Animal Revenge: Marcus Butt’s collage

Marcus Butt of Bristol, UK, was recently featured in Wallpaper* magazine, and I was thrilled by his working process and the end result. So much Photoshop work looks so computer-generated, and this method yields a beautiful hand-made look. His process starts with a hand-drawn sketch, which he then scans into Photoshop. Then he “colors” the scans of various textures, paint samples, textiles, and other materials. “The idea is a kind of digital collage” he says in Wallpaper. “I am always looking for non-computer-generated colours, just to give the final finish a less computer-ish feeling.” And of course I love the content of the work: he creates a fluffy, beautiful world of mild-mannered animals holding shotguns. See more work at the artist’s blog.

In the Drawing Room with a Pot of Glue

Lady Filmer (English, 1838–1903) Untitled loose page from the Filmer Album, mid-1860s Collage of watercolor/albumen silver prints; 8 3/4" x 11 1/4"

Who doesn’t love Victorian photocollage? Well I do, anyway. It’s odd and awkward and so strange. This new show at the Met (organized by the Art Institute of Chicago) explores this odd preoccupation of the rich. The Met writes: “Sixty years before the embrace of collage techniques by avant-garde artists of the early twentieth century, aristocratic Victorian women were already experimenting with photocollage. The compositions they made with photographs and watercolors are whimsical and fantastical, combining human heads and animal bodies, placing people into imaginary landscapes, and morphing faces into common household objects.” See more at the Met’s website.
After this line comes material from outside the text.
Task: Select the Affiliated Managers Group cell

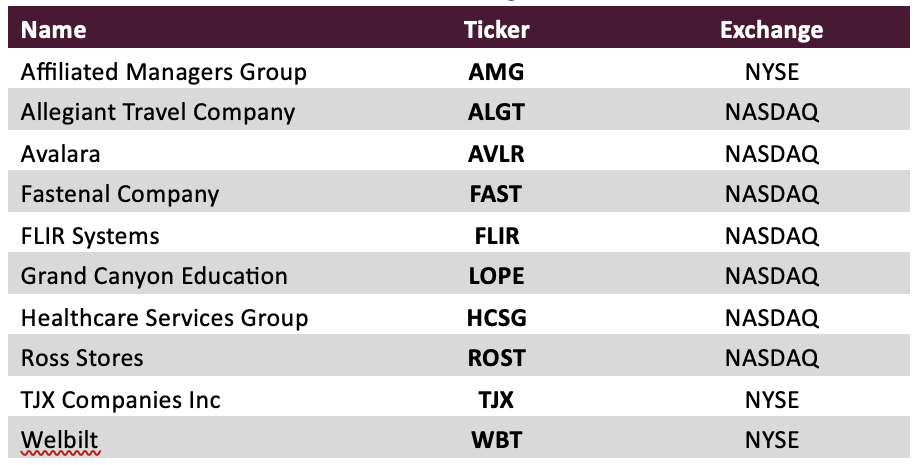Action: pyautogui.click(x=164, y=72)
Ray Yoshida’s Talking Collages

URGH! 2003 collage on paper, 6" x 8"

James Jensen has organized a memorial tribute to the Kauai-born artist Ray Yoshida at the Contemporary Museum First Hawaiian and we went last week. May I just say that Yoshida has made some of the most ingenious collages I have ever seen? First, as a Chicago Imagist, he played with fantastical images and, I believe, tried to bridge the gap between Abstract Expressionism and Pop Art. At SAIC, he taught artists who would later become famous in their own right such as Karl Wirsum (I studied with him!), Jim Nutt, and Gladys Nilsson. But it is his late collage work on the second floor that is most impressive. He turns hair into clouds and clothing into mountains. Negative space speaks, and business suits with no heads twist and turn. A must see.